Continua Sagnet il suo racconto con animo concitato: “I ritmi di lavoro non danno tregua: ci si sveglia alle due del mattino e si inizia a lavorare alle tre. I caporali vengono con i furgoncini per condurci nei campi. Cinque euro di trasporto, anche se hai la fortuna di avere una bicicletta, vengono sottratti dalla busta paga. A questi si aggiungono quattro euro per un panino e poco più di un euro per l’acqua. Non serve a nulla rimediare procurandosi del cibo da soli. Il caporale ti costringe in ogni caso a ridurre il salario ad una manciata di pochi euro.”
Non è stato facile per Yvan dover convincere i suoi compagni a rivendicare i propri diritti, ma alla fine, difendere il proprio lavoro ha avuto la meglio sulla paura, sulla coercizione e sulle ripercussioni che ogni giorno subiscono gli immigrati per poter lavorare.

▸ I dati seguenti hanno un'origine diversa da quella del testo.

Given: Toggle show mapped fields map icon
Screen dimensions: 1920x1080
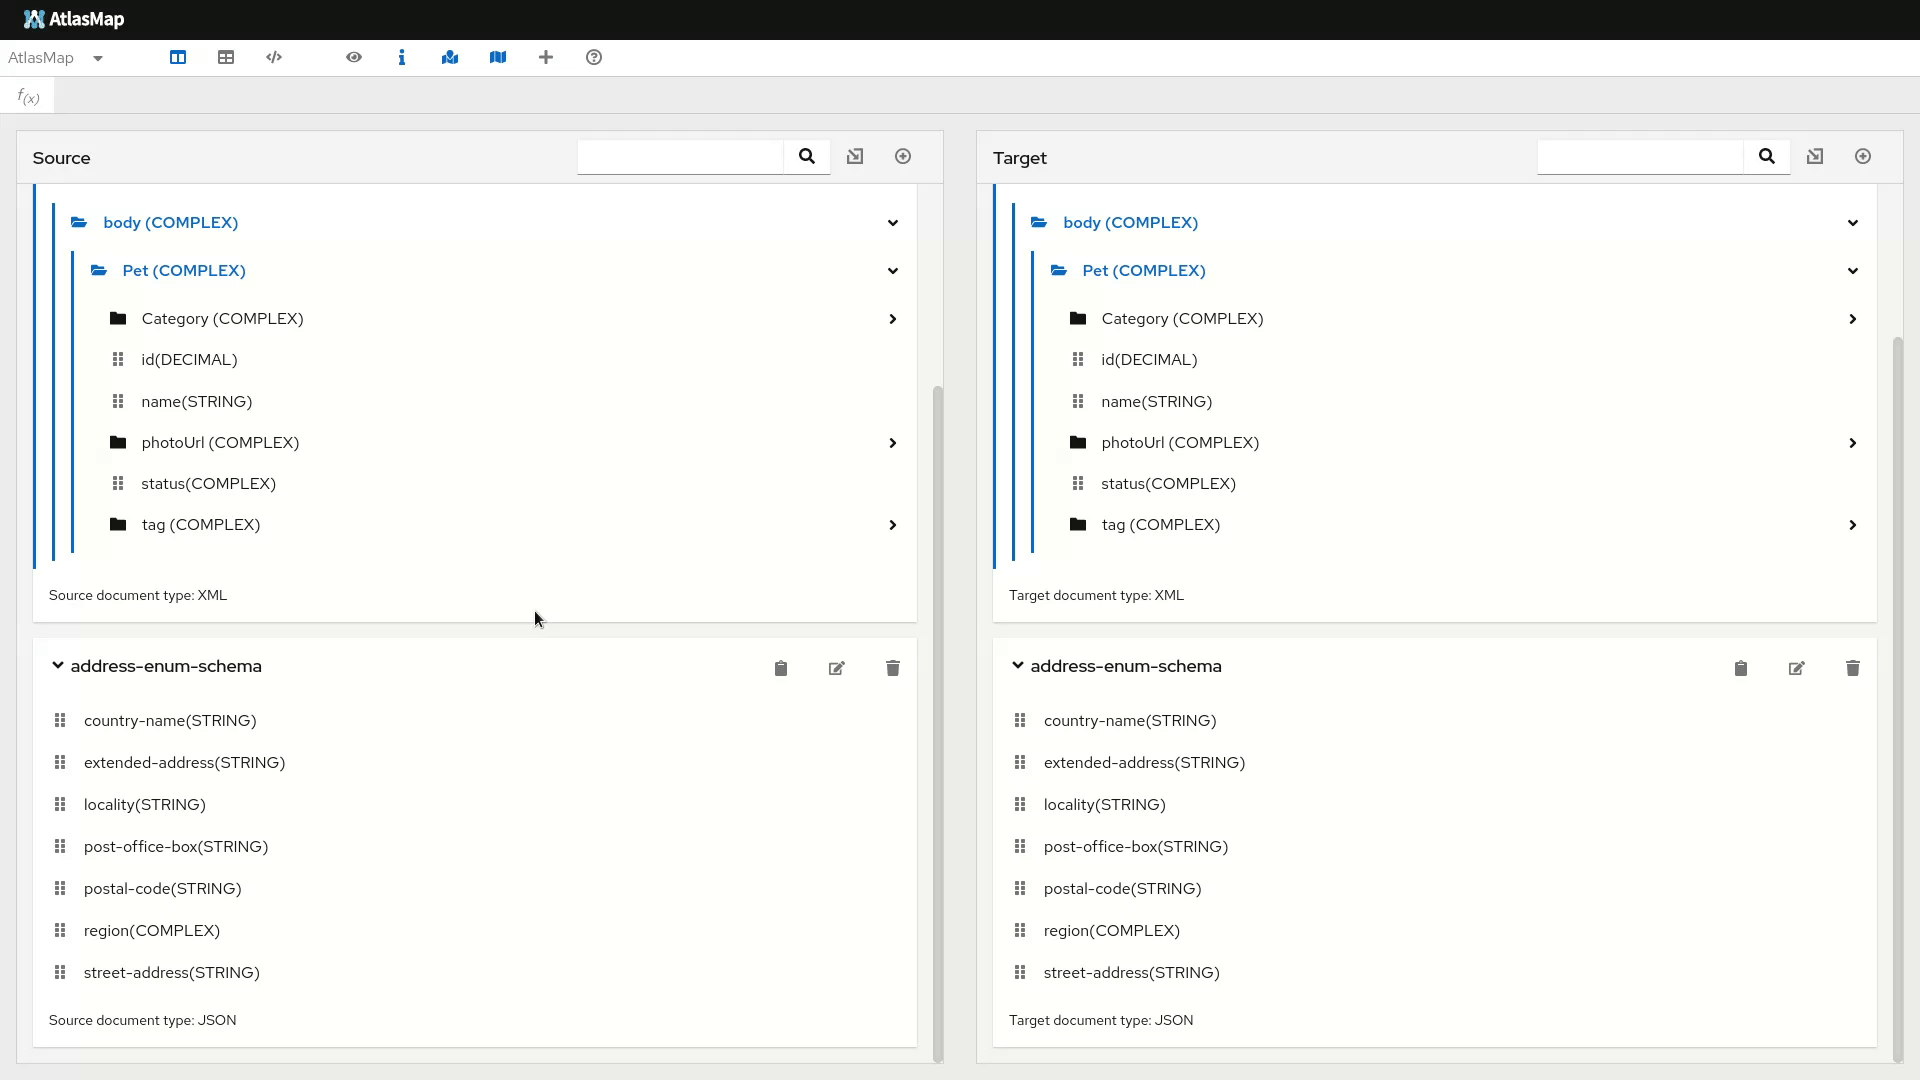Looking at the screenshot, I should tap(450, 58).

Che l’Italia sia da tempo terra di immigrazione non dev’essere un alibi per lasciarsi sedurre dalla condizione ordinaria di impreparazione all’accoglienza. Al contrario dovrebbe essere un motivo in più per fare sempre del meglio. Lo sa bene chi prima ancora di lavorare nell’ambito dell’accoglienza ha vissuto l’esperienza di chi si trova dall’altra parte. “Partire dal basso per arrivare ad intervenire nelle tavole rotonde a favore dei diritti degli stranieri”: prende la parola Klodiana Cuka, presidente di Integra Onlus, che, arrivata in Italia nel 1990, ha visto questo paese cambiare da terra di emigrati a terra di immigrati. Insiste la presidente nell’asserire che l’Italia non è ancora pronta ad accogliere, è una nazione incagliata in una crisi etica prima ancora che politica ed istituzionale. “Non è semplice dover spiegare a coloro che ogni giorno approdano sulle nostre coste come funziona la giustizia, in un paese in cui si finisce in carcere per un paio di notti e poi si ritorna liberi facendola franca”. “Eppure speriamo”, continua la dott.ssa Cuka, “che si possa partire dagli stessi immigrati per fare rete”, per organizzare strategie e ridare dignità alla vita di tanti stranieri, persone costrette a seguire percorsi impervi prima di arrivare alla tanto sospirata meta dell’integrazione sociale. Molti di loro, come lei, sono passati dall’altra parte e adesso sono mediatori interculturali, anch’essi impegnati ad aiutare gli altri come è stato fatto in passato per loro. Le stesse figure di mediatori fanno fatica ad emergere nel caotico universo del lavoro e, anche in questo caso, la presidente di Integra Onlus si impegna a lottare per strappare alla legge italiana un valido riconoscimento per questa professione ed il diritto di avere un contratto collettivo nazionale. La raccolta firme, all’ingresso del Cinema Massimo, per il riconoscimento della figura del mediatore interculturale è solo una delle tante iniziative promosse dall’Associazione Integra Onlus.
Tanti piccoli passi per favorire lo sviluppo e la crescita sociale nel nostro paese. Responsabilità nell’ immigrazione, dunque, significa anche lasciare tracce, far proprio il percorso, qualsiasi sia la meta verso cui guardare.